→ Set task 1
Turn the entries, from their start through the line that contains "Action: click(x=414, y=590)", into a JSON list of strings with one string per line and no blank lines. Include only that stretch.

==== Extract to read ====

Data labeling
Data labeling is a JAICP tool you can use to extract message subjects from the loaded data to which the bot will respond.
Go to the project > click CAILA > Data labeling in the dashboard to use data labeling.
Data labeling algorithm:
Prepare data
You need to prepare your data file before data labeling.
For example, it can be a file with phrases the classifier failed to associate with any of the intents at the required level of confidence.
Input file format:
UTF-8text file.- Each phrase is on a separate line.
Please note that the file length may not exceed 10,000 lines.
Load data
Click Upload logs in the window upper pane > drag and drop or select the file you have prepared in order to load it. The number of phrases loaded is displayed under the upper panel.
Refine data
In this step, we remove “garbage” from our data, such as special symbols, stop words, duplicates, etc.
Click Clear data in the window upper pane. Select the parameters you wish to use to refine your data:
- Remove symbols — all the symbols except alphanumeric characters are removed. All the phrases are modified, and this operation cannot be undone.
- Delete short lines less than — all the strings shorter than the specified number of characters are removed.
- Delete long lines longer than — all the strings longer than the specified number of characters are removed.
- Correct typos — typos are corrected in all the phrases. You can specify spellchecker options in the Extended NLU settings section of the project options. All the phrases are modified, and this operation cannot be undone.
- Delete stop-words — stop words are removed. The dictionary of stop words is built into the platform. All the phrases are modified, and this operation cannot be undone.
- Replace entities — all entity values are replaces with corresponding names. The values of active system and custom entities are replaces. All the phrases are modified, and this operation cannot be undone.
- Remove duplicates — all phrase duplicates are removed. A single unique value for each entity is left after this operation.
Click Clear.
You can click Show sorted in the window upper pane to view the phrases that have been removed. The phrases removed are at the bottom of the list and have the
icon.
Group phrases
You can assign a phrase to an intent without grouping. Select your phrase(s) > Select intent > select an existing or create a new intent > Add.
Please note that the phrases added to the intents are saved at the Staging step.
You will find all your phrase grouping operations in the History of operations field. Click the name of the required group to go to it. All the groups based on the criteria you select are displayed in the Groups list field.
Possible grouping criteria:
Duplicates
The operation combines the duplicates into a single group.
Click Grouping > Duplicates in the window upper pane to create a group. Select Duplicates in the operation history.
Here you can assign an intent to your group. Select a phrase > Select intent > select an existing or create a new intent > Add.
Please note that the phrases added to the intents are saved at the Staging step.
Keywords
Select the keyword extraction method and fill in the fields.
TF/IDF
Fill in the fields for the method:
- Cast to lowercase — all the words will be converted to lowercase.
- Maximum N-gram length — the number of words to be combined into word combinations.
- Maximum skip-gram number — defines how
skip-n-grams(word combinations with skipped words) are created.

==== Raw data ====

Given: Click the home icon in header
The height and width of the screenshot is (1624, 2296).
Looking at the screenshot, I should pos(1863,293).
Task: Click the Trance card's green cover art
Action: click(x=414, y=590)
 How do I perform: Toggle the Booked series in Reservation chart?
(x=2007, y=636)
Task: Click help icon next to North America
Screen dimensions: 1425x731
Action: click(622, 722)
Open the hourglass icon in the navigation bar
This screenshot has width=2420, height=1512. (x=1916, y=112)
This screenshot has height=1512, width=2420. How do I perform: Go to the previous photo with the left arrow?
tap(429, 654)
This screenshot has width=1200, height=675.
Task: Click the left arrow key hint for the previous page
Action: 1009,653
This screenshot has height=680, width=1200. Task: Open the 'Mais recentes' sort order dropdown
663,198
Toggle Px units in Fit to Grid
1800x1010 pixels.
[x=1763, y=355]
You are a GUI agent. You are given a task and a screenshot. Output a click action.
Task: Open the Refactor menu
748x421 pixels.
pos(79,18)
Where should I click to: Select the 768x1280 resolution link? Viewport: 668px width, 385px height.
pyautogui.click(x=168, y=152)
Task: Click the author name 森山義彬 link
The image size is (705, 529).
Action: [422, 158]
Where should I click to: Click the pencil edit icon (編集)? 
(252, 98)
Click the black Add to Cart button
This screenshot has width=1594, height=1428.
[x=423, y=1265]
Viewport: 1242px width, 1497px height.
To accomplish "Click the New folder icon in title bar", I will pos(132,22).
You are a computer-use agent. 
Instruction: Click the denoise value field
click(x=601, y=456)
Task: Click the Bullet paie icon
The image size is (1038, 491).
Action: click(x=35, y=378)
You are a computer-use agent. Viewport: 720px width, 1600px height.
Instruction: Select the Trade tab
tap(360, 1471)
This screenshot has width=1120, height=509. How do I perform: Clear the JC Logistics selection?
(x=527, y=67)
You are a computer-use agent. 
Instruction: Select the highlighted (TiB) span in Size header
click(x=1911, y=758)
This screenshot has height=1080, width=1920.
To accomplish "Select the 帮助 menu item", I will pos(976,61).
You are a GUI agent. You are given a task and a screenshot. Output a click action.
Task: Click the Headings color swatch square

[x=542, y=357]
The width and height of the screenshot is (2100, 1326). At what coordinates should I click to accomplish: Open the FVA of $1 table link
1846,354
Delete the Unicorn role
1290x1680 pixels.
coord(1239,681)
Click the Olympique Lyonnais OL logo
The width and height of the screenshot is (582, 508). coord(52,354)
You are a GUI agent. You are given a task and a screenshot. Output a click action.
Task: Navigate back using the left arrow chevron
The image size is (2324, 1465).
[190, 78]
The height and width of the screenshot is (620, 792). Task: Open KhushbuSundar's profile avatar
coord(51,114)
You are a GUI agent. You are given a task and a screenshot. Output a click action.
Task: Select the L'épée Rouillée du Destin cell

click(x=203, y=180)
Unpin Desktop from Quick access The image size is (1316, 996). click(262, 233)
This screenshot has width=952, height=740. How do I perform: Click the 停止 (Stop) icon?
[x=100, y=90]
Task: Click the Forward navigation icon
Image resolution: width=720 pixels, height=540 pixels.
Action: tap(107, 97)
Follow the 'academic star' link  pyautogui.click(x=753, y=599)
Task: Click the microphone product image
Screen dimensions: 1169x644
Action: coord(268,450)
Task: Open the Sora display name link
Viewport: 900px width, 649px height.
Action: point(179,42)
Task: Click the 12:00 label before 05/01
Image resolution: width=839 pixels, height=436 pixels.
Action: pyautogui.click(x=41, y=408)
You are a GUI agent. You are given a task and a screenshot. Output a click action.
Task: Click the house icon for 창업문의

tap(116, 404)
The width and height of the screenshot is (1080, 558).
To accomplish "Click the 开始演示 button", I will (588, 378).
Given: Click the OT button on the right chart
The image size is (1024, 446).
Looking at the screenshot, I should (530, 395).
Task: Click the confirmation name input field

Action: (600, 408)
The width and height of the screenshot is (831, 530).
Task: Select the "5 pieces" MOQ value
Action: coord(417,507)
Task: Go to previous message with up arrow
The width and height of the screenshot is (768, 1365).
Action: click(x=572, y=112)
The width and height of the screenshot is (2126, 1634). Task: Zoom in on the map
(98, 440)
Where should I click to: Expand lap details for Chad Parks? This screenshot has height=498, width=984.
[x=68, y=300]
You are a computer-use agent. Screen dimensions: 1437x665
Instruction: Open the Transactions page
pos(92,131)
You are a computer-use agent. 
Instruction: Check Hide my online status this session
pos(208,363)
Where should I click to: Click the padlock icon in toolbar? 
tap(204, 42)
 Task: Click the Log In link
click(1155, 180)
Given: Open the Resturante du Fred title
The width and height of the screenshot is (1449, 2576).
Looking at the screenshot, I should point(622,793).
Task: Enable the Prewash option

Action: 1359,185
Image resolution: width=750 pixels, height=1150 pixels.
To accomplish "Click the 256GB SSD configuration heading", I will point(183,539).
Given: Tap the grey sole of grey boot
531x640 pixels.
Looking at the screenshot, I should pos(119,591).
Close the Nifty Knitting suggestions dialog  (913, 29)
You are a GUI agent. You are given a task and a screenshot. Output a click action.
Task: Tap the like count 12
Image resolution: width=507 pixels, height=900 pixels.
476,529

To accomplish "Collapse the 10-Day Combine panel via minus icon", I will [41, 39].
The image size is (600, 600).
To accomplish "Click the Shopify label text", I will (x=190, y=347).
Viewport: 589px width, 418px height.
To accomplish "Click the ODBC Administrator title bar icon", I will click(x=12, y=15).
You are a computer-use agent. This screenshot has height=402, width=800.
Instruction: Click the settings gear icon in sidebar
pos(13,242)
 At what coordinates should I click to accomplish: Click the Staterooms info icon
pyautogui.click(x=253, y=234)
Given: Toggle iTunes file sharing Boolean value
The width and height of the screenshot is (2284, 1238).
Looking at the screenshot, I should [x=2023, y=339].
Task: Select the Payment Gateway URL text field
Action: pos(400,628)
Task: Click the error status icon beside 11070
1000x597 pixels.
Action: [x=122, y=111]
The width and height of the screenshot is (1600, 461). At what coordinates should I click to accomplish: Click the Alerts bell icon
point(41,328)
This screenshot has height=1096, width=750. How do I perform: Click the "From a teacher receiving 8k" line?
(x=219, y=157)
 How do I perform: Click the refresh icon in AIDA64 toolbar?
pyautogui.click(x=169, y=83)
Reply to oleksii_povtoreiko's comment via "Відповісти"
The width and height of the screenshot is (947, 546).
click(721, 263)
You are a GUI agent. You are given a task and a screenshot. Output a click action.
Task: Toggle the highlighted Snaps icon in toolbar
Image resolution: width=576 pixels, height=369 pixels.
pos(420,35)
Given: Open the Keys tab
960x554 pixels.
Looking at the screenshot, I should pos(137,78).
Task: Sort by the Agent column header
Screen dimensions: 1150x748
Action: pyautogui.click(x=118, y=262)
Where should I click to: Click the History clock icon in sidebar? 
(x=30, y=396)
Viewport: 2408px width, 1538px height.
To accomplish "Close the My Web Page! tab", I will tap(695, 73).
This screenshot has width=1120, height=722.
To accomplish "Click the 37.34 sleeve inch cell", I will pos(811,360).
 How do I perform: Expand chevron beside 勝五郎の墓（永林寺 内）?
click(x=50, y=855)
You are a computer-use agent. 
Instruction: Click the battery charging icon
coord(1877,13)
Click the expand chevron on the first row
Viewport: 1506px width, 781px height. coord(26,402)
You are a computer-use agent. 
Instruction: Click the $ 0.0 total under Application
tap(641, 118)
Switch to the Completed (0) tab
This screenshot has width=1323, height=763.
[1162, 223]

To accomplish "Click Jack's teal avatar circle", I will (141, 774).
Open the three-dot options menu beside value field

====

→ Set task 2
Answer these questions using the data labeling page:
(a) How many lines may the input file contain at most?
(b) At which step are phrases added to intents saved?
(c) Where can spellchecker options be specified?

→ Exercise response 1
[
  "Given: Click the home icon in header",
  "The height and width of the screenshot is (1624, 2296).",
  "Looking at the screenshot, I should pos(1863,293).",
  "Task: Click the Trance card's green cover art",
  "Action: click(x=414, y=590)"
]

→ Exercise response 2
(a) No more than 10,000 lines.
(b) At the Staging step.
(c) In the Extended NLU settings section of the project options.